Some things don’t change, and her mother’s clouded picture of the past caused her to attribute truth and certainty to events that bewildered my client, who saw them much differently. Her difficulty was due to a long period of chaos and tumult when dealing with her bipolar mom.
All is going well now, but she still remembers when her mother was delusional, and sees the past as part of her mother’s normalness, not allowing her daughter to let go of it, always a little on edge. Her mom sees her life as a “flatline,” all episodes in her life equal and part of a continuum with no insight. The daughter sees the bumps in the road and doesn’t want to go there, knowing that at some point the good times will end and my client will be forced to deal with dysfunction. As a caregiver, she has her mom well for now and enjoys being a daughter, going out to lunch or shopping together.
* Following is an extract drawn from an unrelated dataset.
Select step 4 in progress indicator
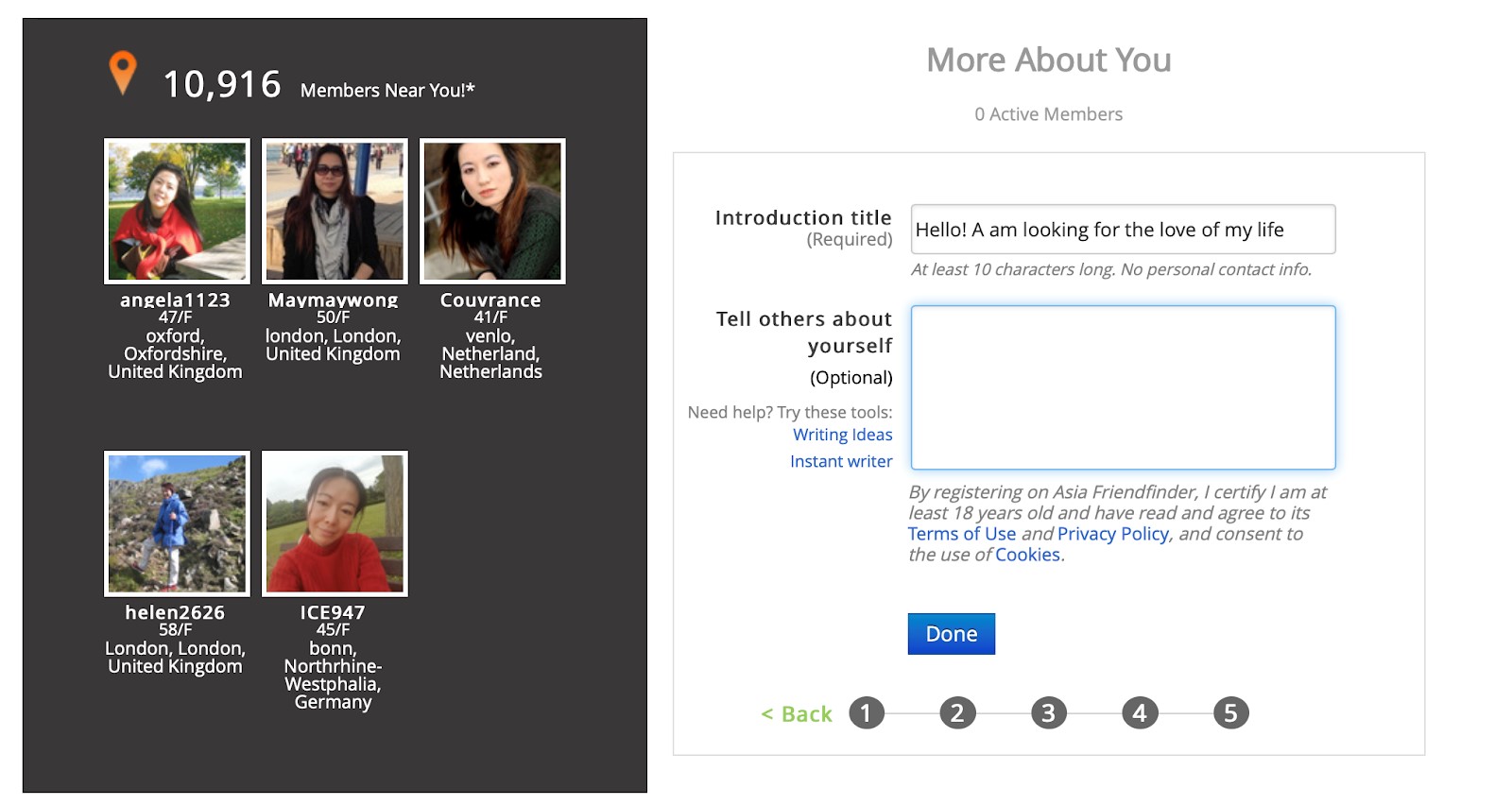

Lack of insight is dictated by the rule that all behavior is measured the same. To normal people, they see the extreme highs and lows and have to deal with them. On a good day, my client talks about memories with her mom, but all too often, there were bad days when her mother’s view was inflexible, seen through a prism of need and dysfunction, death by brain cell atrophy.
Now an adult child of a parent with bipolar disorder, what she goes through as her mother ages, adds to the already significant pile of lost episodes and tainted experiences. Her mother is now at the gateway to further dysfunction, senior onset dementia. When did it become so complicated my client laments? She has become a conservator of her mother’s dwindling financial resources and is making plans for how best to care for her as she ages.
We talk from a period of upswing for my client and her mother. Mom is having a period of lucidity during which they are able to connect with one another. For a sliver of their lifetime together, they can laugh and remember good times. My client’s children are also able to be a source of pleasure for their grandmother. “Don’t count the days too long, but enjoy the present,” is my client’s outlook.